Security Standards followed by e-wallet service providers
The sudden spurt in the use of e-wallets has compelled the service providers to suo-moto improve their security standards. In the absence of any legally mandated minimum security standards, each e-wallet service provider is coming up with its own feature. MobiKwik has come out with a finger print sensor for iPhones, Paytm with an app password. In addition to these, two factor authentication has been introduced by Paytm and MobiKwik while FreeCharge uses its own patented technology named “On the Go Pin”. But is this much security enough?
- Unlike their foreign counterparts like AliPay in China, Samsung Pay in the U.S and Fido in Japan, none of the e-wallets in India are using hardware based security layer which makes these apps prone to malware and subsequently less secure.
- The e-wallet apps have no pre-requisites for installation on your smartphone. As much as they are adhering to the demand of the business, they have a responsibility to ensure maximum security for the consumers. If a user has a jailbroken phone with rogue third-party app installed in the smartphone, the malware can easily steal the sensitive information at the time of onboarding, by storing the keystrokes on the phone.

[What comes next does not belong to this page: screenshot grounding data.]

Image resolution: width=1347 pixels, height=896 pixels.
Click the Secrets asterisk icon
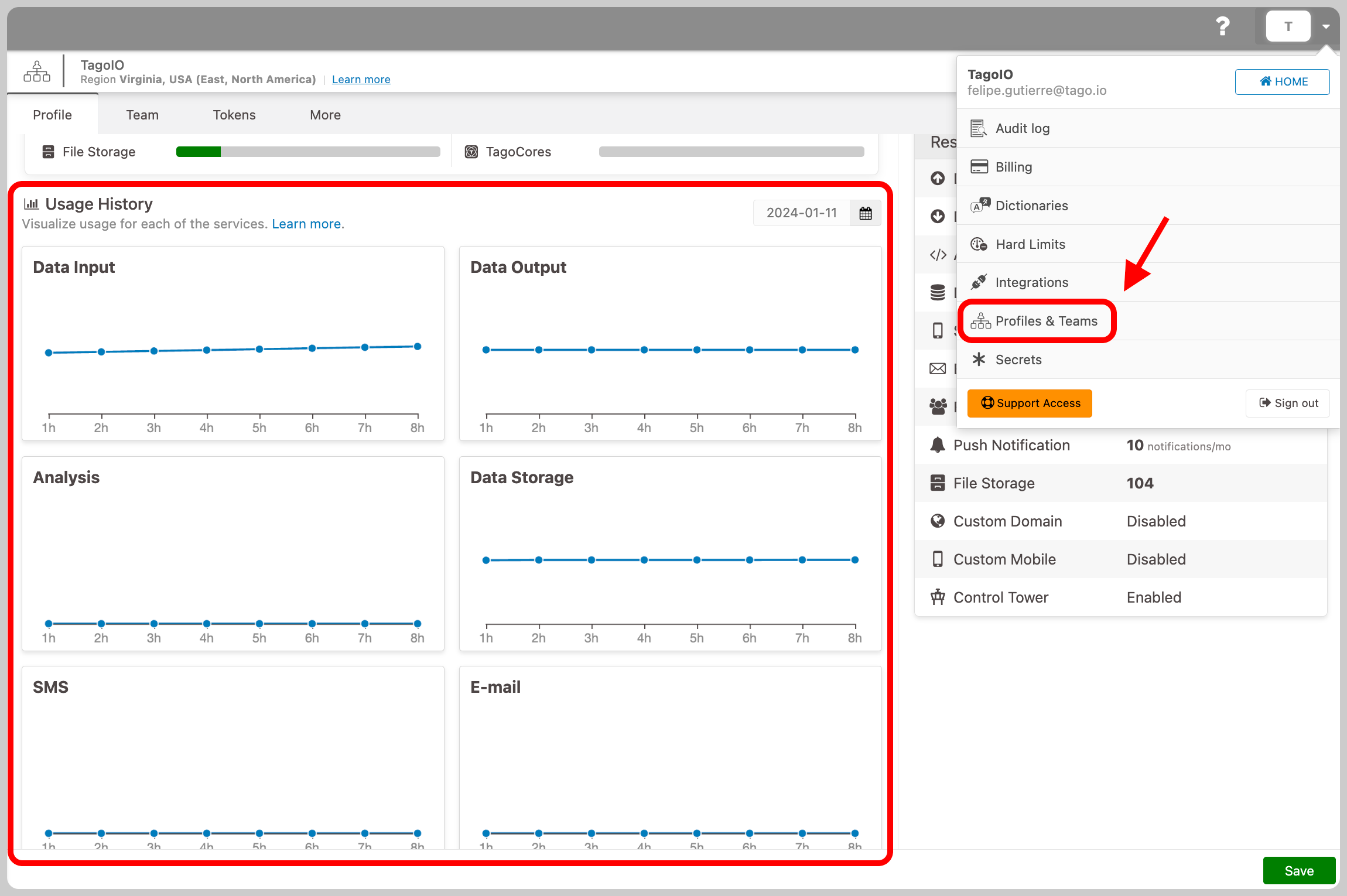point(979,360)
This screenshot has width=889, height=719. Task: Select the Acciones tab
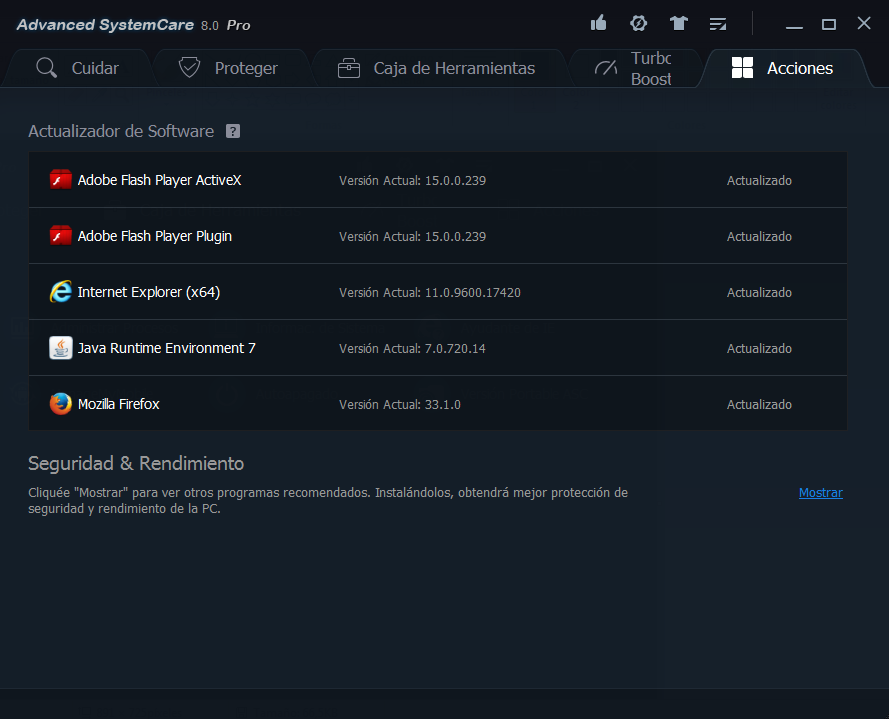coord(783,68)
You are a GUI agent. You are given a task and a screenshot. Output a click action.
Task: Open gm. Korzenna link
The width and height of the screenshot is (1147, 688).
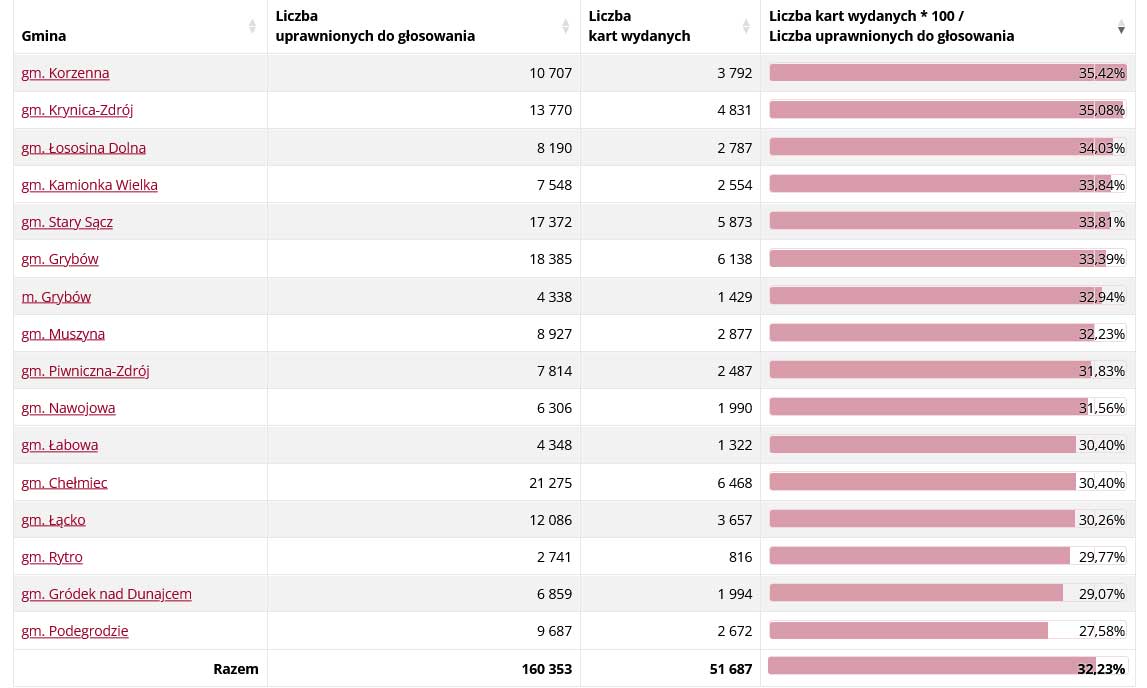[65, 73]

- Unlike credit cards, the e-wallets service providers are custodians of public money because of their pre-paid nature. In such a scenario, it becomes even more important for these service providers to have an incident response plan and a crisis management team for responding to any breach or security incident. However, my research over the internet tells me none of them have any such mechanisms in place. At the best, MobiKwik has a fraud detection team that continuously monitors for frauds and alerts the consumer about suspicious transactions. But given the volume of transactions being handled by these e-wallets an incident response plan at par with global standards needs to be there in place which is least likely to happen unless liability for fraud and breach is not fixed by the government.
- E-wallets are also vulnerable to the insider threat, a threat in which a malicious actor has an authorized access to the systems and networks of the organization. In the absence of any policy to tackle insider threat, the e-wallets have been rendered highly unsafe. It would be important to mention that the forensic report on Bangladesh cyber heist has concluded that some employees were responsible for $81 million cyber theft. They directly participated in the crime by deliberately exposing their systems to the hackers. Additionally, the lack of cyber awareness among employees working in these companies also puts the consumer at high risk. Hackers can easily steal employee login credentials by using sophisticated techniques like spear phishing thereby gaining access to their network servers.
- E-wallets are also exposed to the “third-party” vendor risk. In India, you can find many e-wallet services integrated with other services like food delivery and cabs. Example, Uber has Paytm service integrated with it. We need to take learning from the Target incident, one of the largest breaches in the U.S in which credit card details of 40 million customers were stolen. The hackers got access to the Target servers by phishing out the access credentials of a third-party vendor. If not directly, the hackers can also deploy the same method to breach into the servers of e-wallets in India.
- Finally, the lack of security culture is a concern for all organizations in India and e-wallets service providers are no exception to that. Unless, a proper security culture with CISOs and CIOs hired to inculcate cyber hygiene, devise incident response plans, check security architecture and promote board room discussions on security isn’t brought into place, the security architecture of organizations will continue to be merely a stop-gap arrangement and the consumer will continue to remain at risk.